:: RECORDS PROVIDED ::
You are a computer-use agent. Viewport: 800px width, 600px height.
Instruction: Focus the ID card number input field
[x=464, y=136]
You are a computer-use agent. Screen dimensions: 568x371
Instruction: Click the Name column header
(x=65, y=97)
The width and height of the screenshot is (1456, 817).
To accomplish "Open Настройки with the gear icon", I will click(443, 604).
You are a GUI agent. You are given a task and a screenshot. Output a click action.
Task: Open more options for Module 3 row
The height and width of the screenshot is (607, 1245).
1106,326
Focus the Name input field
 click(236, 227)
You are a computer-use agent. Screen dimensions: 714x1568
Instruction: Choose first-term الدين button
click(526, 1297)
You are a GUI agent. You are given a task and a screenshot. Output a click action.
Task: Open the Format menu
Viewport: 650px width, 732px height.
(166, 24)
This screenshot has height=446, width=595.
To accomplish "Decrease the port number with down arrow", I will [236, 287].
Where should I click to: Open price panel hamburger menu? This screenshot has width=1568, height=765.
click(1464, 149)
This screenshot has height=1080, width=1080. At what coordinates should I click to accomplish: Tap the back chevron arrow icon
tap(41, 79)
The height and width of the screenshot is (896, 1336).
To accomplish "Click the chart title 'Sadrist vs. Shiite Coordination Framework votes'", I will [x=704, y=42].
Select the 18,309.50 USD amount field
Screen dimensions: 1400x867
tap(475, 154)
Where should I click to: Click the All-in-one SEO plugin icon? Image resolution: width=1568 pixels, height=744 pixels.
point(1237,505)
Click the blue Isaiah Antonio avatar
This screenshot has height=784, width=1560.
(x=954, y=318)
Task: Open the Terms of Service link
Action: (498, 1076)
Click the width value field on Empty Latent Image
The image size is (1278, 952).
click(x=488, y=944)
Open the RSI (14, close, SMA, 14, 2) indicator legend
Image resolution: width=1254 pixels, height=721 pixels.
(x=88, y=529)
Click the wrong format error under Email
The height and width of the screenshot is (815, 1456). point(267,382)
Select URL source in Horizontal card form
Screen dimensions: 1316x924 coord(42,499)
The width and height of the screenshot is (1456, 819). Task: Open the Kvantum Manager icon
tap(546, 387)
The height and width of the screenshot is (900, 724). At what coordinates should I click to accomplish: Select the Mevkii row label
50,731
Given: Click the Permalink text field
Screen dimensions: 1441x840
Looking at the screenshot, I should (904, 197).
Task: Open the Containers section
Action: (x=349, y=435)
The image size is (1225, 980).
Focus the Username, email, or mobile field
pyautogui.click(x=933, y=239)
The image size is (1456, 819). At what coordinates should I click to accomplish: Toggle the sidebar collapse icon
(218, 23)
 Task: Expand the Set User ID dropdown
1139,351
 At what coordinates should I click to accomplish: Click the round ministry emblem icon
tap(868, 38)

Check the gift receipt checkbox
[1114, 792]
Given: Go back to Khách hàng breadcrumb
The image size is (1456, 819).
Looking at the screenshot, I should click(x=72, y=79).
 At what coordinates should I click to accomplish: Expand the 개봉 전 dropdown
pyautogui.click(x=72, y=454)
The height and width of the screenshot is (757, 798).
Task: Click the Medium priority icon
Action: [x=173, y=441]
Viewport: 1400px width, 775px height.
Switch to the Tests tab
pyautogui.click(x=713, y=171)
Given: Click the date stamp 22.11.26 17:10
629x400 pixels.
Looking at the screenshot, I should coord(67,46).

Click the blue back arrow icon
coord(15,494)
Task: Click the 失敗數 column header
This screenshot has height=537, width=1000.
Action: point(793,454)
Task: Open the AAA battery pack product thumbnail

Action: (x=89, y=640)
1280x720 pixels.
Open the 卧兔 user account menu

:: WORK INSTRUCTIONS ::
Count the lines in the records above that contain the case-sensitive string "Viewport", and give only the number.

:: ANSWER IN FULL ::
3